YAPHANK BULB FARM

The Yaphank Bulb Farm

In 1924 the United States placed an embargo on bulbs coming from Holland. Shipments had been bringing in unwanted “pests” that were harmful to American agriculture.

Shortly afterwards, Dutch bulb growers began to migrate to America, and settled on Long Island where land was cheap and the close to the best markets. Suffolk became recognized as a bulb center.

In 1926 Frederick Rynveld purchased 325 acres from Charles E. Walters of Yaphank. This property enlarged his operation as Rynveld also owned bulb farms in Jacksonville Florida and Hicksville, Long Island. Cornelius Zyerveld who came to America in 1923 was chosen to manage the Yaphank farm.

The farm consisted of 80 cleared acres on the north side of Main Street, running to the Yaphank Cemetery Line. At any one time the farm employed up to 40 men.

The main output was bulbs and over 200 varieties were grown including: Tulips, Daffodils, Gladioli, Lilies and Snowdrops.

All of the buildings and barns were located on a two acre tract. This also included three large greenhouses, which were used for forced blooms before the weather permitted outside planting. One building housed a large water vat, boiler pumps and tanks. This building was where the bulbs were sterilized.

Before bulbs were replanted each year they were sterilized in order to kill the eggs of flies that were capable of killing the bulbs. This was done by immersing the bulbs in water at 110 degrees for 3 hours. As many as 50,000 bulbs could be placed in a vat at one time.

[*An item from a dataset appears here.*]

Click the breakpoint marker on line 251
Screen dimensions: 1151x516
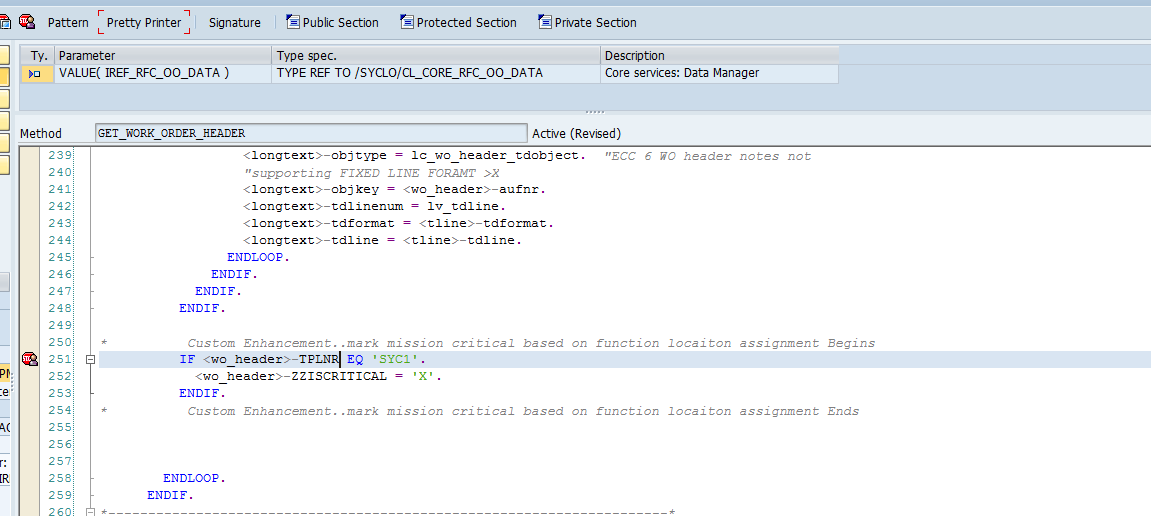(29, 359)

When the Tulips were planted outdoors they were mulched with hay, which was removed when the warm weather arrived. Four hundred bales of hay were stored at the farm for this process.

Beginning in January the greenhouses ran night and day as they began to prepare for the Easter trade. In 1936, the farm had sold over 100,000 Hyacinth plants by April. The plants were sold in many states and as far away as California. The biggest purchasers of plants were; R.H. Macy, B. Altman, Abraham and Strauss and P.W. Woolworths.

Cut flowers were shipped every day, but the largest part of the business was bulbs.

Frederick Rynveld noted “The average person will buy a flowering plant which he sees in the store for 10 or 25cents, when he would not buy cut flowers or go to a greenhouse to buy a plant.”

Local residents were treated each spring to a landscape of vibrant colors as they passed the farm.

Cornelius Zyerfeld left the farm around 1940 and moved to Patchogue where he opened up a floral shop, that he operated for thirty years.

In 1942, Mary Walters, widow of Charles E. Walters put an ad in the paper announcing that she was selling the bulb farm property at auction.